**About this exercise**: What lines of the material hold the string "computer"? Pull each of them out.
════════
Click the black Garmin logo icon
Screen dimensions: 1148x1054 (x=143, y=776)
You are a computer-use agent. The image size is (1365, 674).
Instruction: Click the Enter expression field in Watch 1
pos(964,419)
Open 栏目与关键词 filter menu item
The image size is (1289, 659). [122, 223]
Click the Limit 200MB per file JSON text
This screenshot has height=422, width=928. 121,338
════════
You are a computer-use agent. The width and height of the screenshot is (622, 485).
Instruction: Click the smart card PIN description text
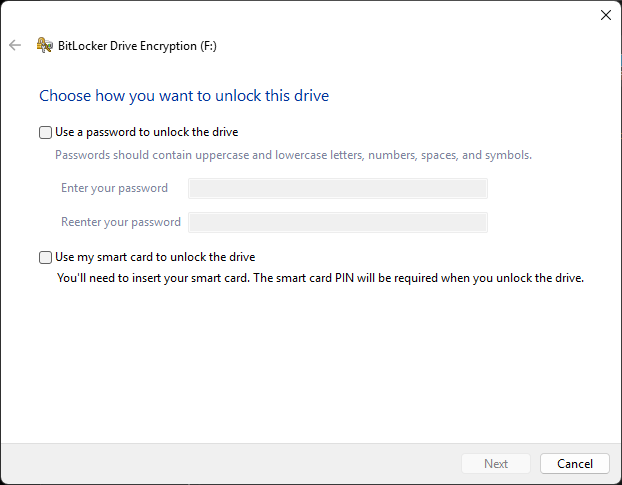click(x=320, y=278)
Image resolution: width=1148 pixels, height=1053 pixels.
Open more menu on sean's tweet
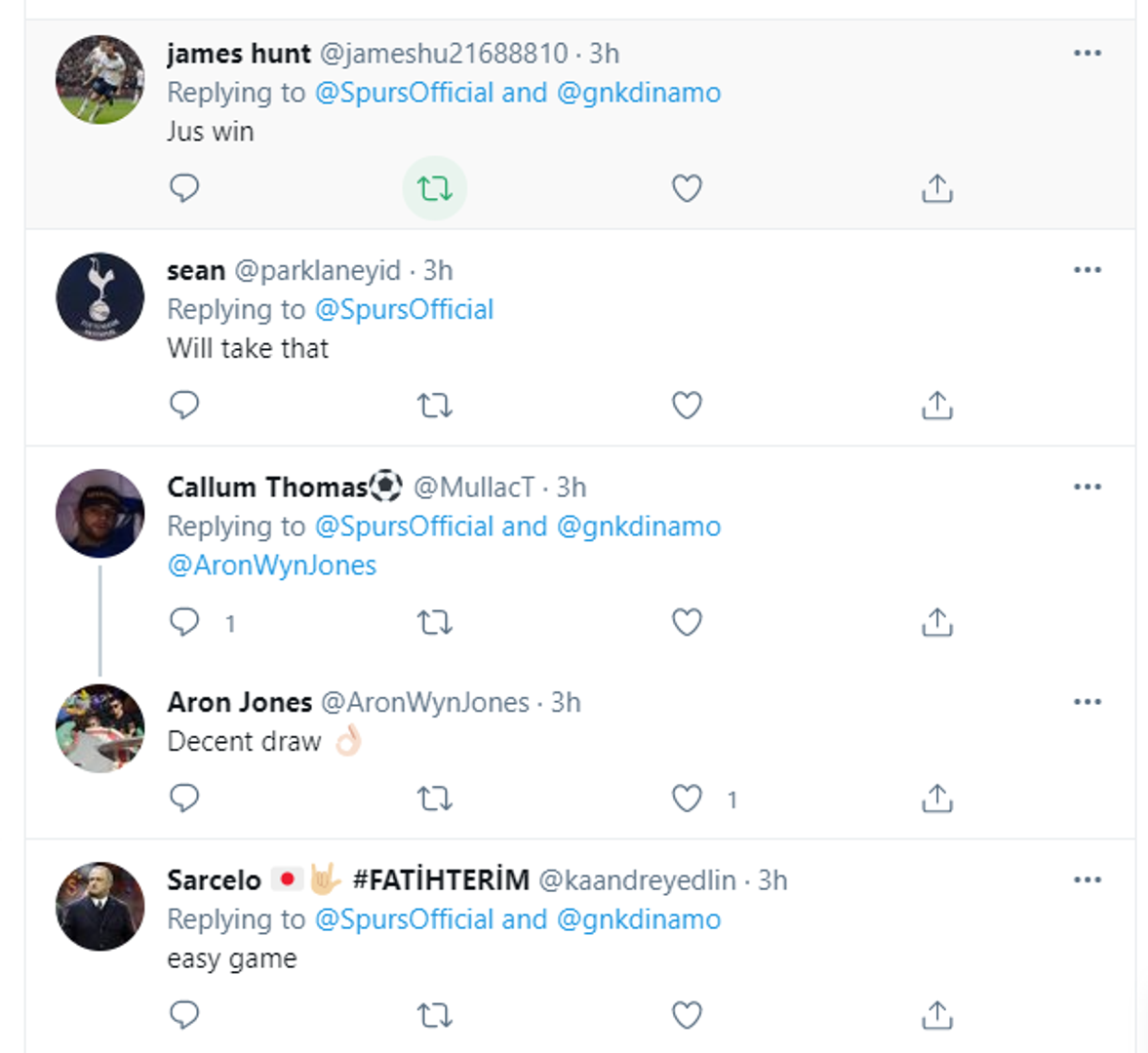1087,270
════════
**Task answer**:
You are a computer-use agent. The image size is (1365, 674).
You are a computer-use agent. The width and height of the screenshot is (622, 485).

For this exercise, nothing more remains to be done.